Information provided Start Marker
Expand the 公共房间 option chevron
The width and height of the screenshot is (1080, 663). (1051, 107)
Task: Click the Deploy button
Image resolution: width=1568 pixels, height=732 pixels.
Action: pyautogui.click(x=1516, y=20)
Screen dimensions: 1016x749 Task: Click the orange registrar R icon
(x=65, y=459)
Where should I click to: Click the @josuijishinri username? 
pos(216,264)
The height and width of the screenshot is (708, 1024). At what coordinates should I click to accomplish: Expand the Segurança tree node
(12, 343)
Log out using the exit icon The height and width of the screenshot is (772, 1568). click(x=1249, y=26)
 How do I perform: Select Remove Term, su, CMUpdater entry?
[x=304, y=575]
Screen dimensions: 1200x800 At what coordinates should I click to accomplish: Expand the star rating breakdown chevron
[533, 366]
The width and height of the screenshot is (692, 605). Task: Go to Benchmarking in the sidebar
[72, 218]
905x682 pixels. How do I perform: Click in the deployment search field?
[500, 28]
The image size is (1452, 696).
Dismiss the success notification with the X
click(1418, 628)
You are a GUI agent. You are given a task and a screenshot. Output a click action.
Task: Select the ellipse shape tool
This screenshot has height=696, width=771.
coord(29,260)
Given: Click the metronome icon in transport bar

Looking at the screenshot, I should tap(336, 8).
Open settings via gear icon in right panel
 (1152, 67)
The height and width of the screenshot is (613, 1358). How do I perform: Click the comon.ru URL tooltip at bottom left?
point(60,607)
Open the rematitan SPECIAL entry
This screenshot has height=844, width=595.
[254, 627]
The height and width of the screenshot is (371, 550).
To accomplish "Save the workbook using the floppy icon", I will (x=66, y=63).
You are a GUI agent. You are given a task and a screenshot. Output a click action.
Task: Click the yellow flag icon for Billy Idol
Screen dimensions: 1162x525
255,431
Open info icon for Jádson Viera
Information provided End Marker
Beginning with the line containing "Dismiss the success notification with the X" and ending with the line containing "Open the rematitan SPECIAL entry", extract those lines exactly from the listing above, and only those.

Dismiss the success notification with the X
click(1418, 628)
You are a GUI agent. You are given a task and a screenshot. Output a click action.
Task: Select the ellipse shape tool
This screenshot has height=696, width=771.
coord(29,260)
Given: Click the metronome icon in transport bar

Looking at the screenshot, I should tap(336, 8).
Open settings via gear icon in right panel
 (1152, 67)
The height and width of the screenshot is (613, 1358). How do I perform: Click the comon.ru URL tooltip at bottom left?
point(60,607)
Open the rematitan SPECIAL entry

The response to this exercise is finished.